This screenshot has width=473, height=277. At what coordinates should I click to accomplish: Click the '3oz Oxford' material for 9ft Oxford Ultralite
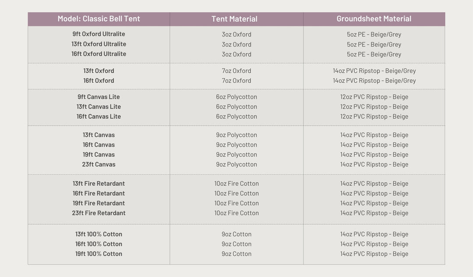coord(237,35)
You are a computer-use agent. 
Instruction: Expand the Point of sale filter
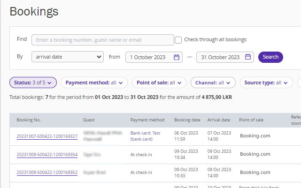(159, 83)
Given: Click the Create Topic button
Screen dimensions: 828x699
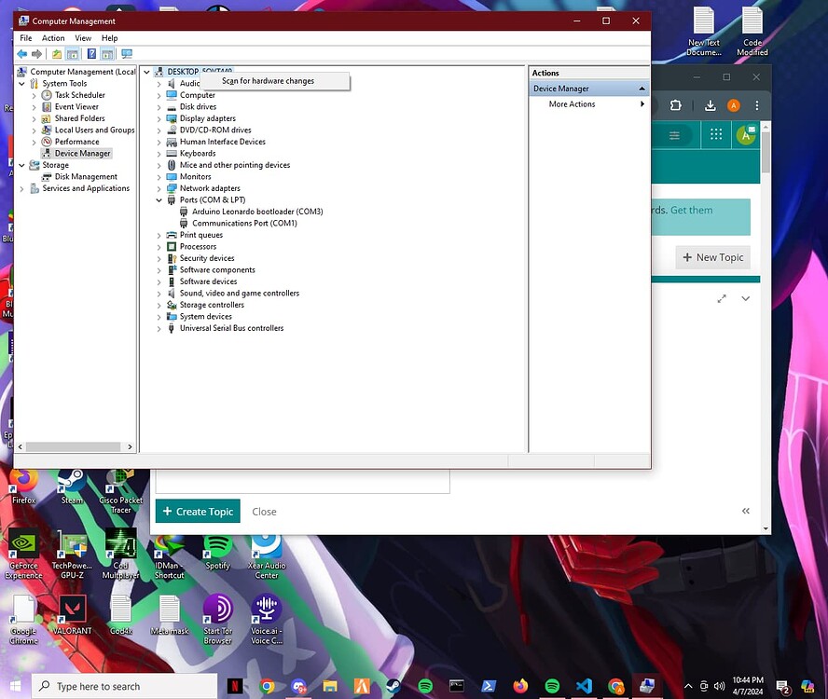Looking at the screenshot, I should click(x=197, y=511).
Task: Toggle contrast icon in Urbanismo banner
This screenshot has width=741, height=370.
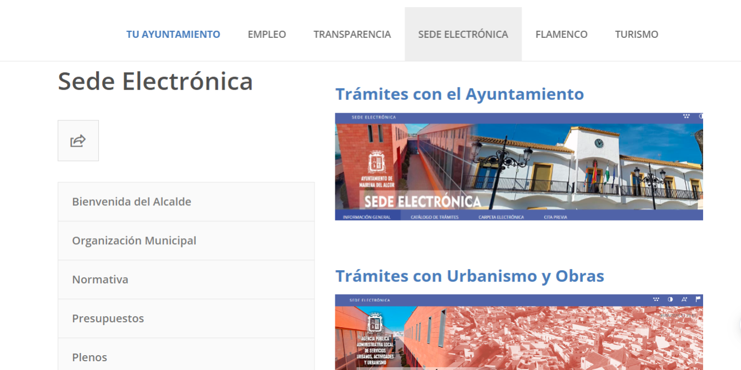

^^^^^^^^^^^^^^^^

◆ **WHAT TO PRODUCE**: Since only the text is needed, retype the data above exactly and omit the pictures.

◆ **EXERCISE SOLUTION**:
This screenshot has width=473, height=277. At what coordinates should I click to accomplish: Click the '3oz Oxford' material for 9ft Oxford Ultralite
coord(237,35)
You are a computer-use agent. 
Instruction: Expand the Point of sale filter
(159, 83)
Given: Click the Create Topic button
Screen dimensions: 828x699
Looking at the screenshot, I should click(x=197, y=511).
Task: Toggle contrast icon in Urbanismo banner
This screenshot has width=741, height=370.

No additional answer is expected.